--- Entries provided Enclosed Below ---
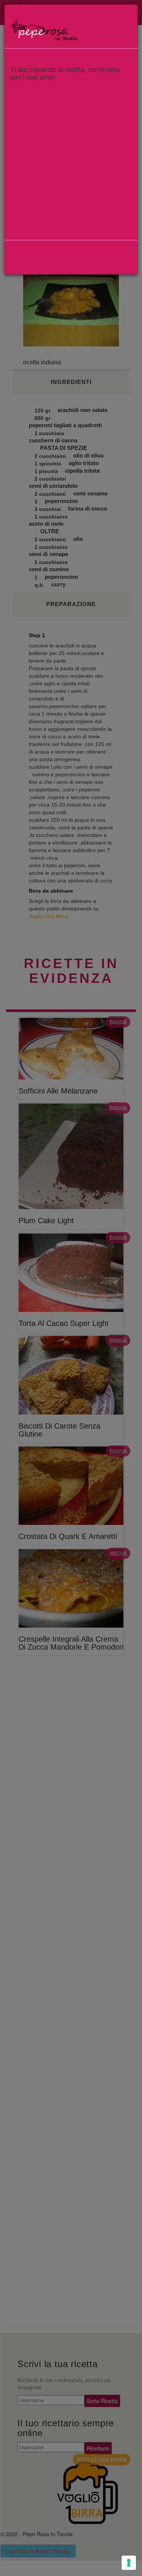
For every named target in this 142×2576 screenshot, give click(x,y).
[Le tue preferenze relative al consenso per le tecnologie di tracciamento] (129, 2563)
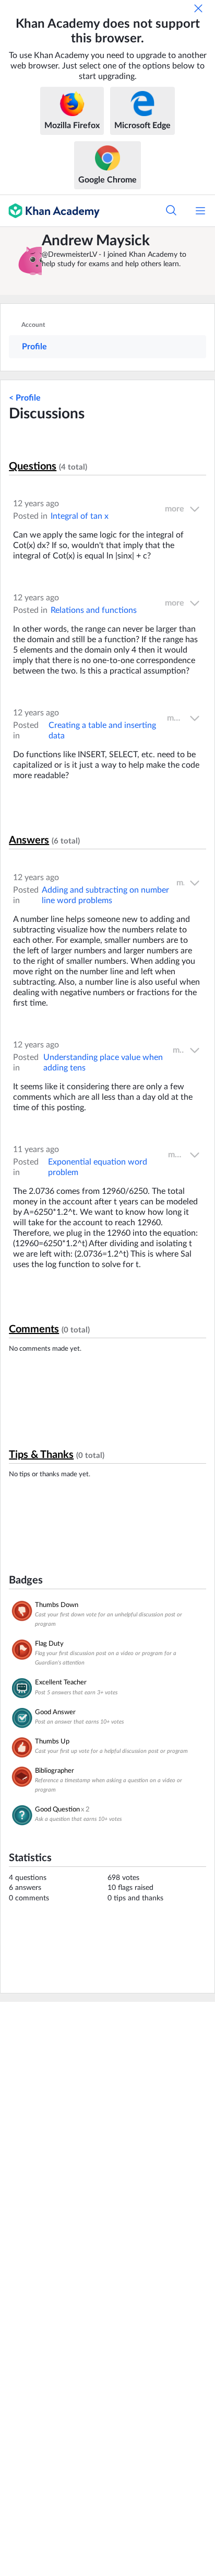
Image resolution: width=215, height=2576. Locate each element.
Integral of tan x (80, 516)
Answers (29, 840)
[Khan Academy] (50, 210)
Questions (32, 466)
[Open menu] (200, 210)
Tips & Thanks (41, 1455)
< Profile (25, 398)
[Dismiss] (198, 8)
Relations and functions (94, 610)
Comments (34, 1329)
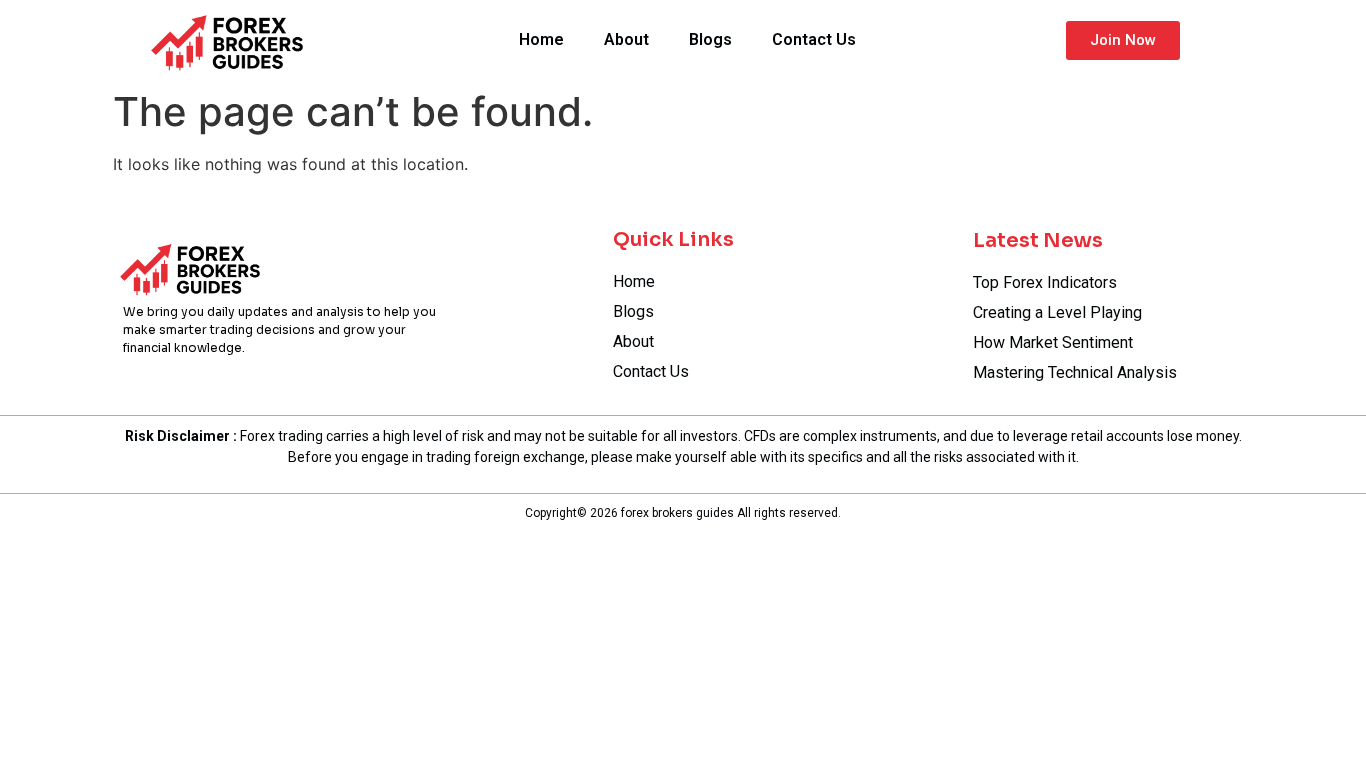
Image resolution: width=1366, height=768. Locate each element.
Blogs (710, 39)
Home (541, 39)
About (626, 39)
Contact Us (814, 39)
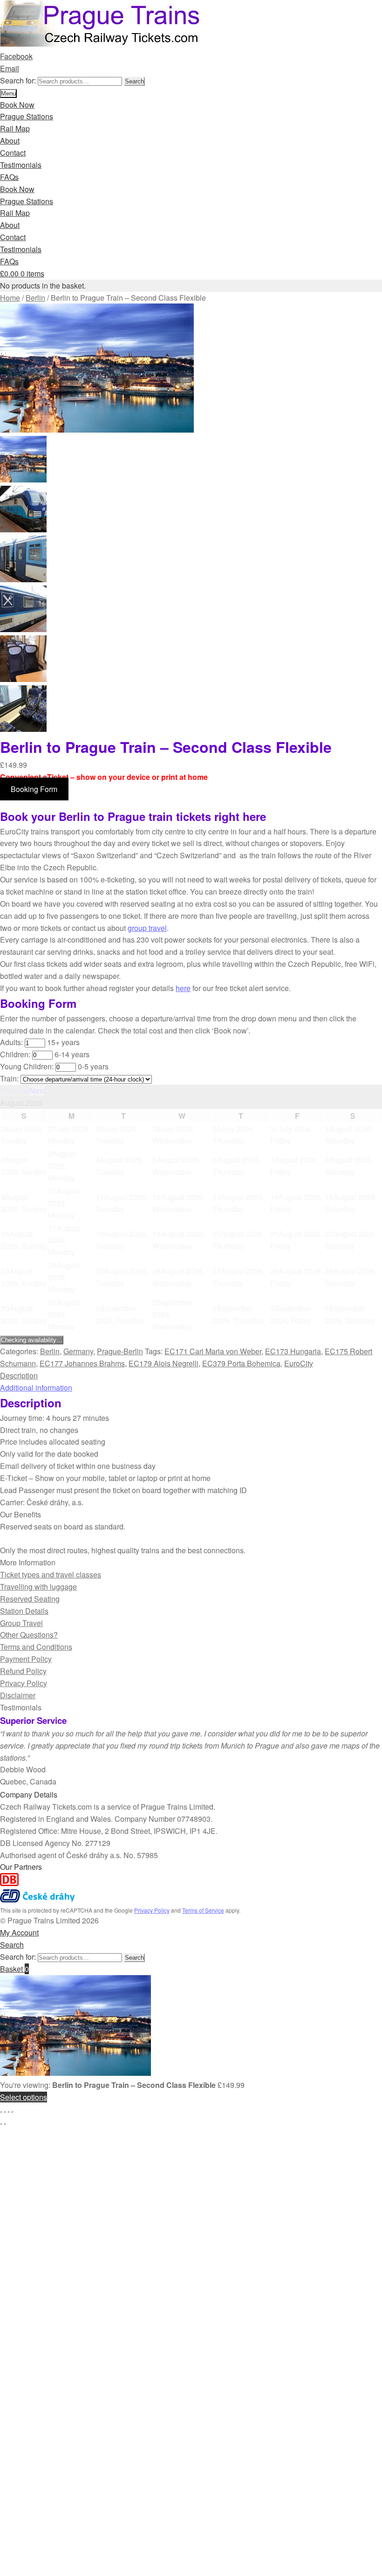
--- End of Enclosed Entries provided ---
* _Task goal_:
Every line in the data that holds "Image" should be copied out.

* _Response to the task_:
Image resolution: width=215, height=2576. Locate each element.
Image resolution: width=1366, height=768. Locate each element.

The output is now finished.